═══ Dataset content ═══
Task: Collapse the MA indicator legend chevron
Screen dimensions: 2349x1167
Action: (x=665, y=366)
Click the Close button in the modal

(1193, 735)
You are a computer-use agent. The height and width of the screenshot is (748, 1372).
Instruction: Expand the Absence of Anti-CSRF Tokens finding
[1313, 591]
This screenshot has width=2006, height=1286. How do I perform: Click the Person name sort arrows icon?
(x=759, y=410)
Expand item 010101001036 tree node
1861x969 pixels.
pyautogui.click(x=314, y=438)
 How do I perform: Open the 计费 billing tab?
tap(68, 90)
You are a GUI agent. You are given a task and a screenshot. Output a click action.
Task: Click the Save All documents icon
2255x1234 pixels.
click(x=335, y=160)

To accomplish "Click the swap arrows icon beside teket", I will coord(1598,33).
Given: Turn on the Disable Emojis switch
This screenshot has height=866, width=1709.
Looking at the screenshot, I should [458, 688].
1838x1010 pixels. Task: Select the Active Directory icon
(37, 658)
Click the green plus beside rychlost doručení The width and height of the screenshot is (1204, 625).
═══
▶ **What to produce**: Take every line from the listing above that includes the word "beside" and copy it.

▶ **Solution below**:
To accomplish "Click the swap arrows icon beside teket", I will coord(1598,33).
Click the green plus beside rychlost doručení The width and height of the screenshot is (1204, 625).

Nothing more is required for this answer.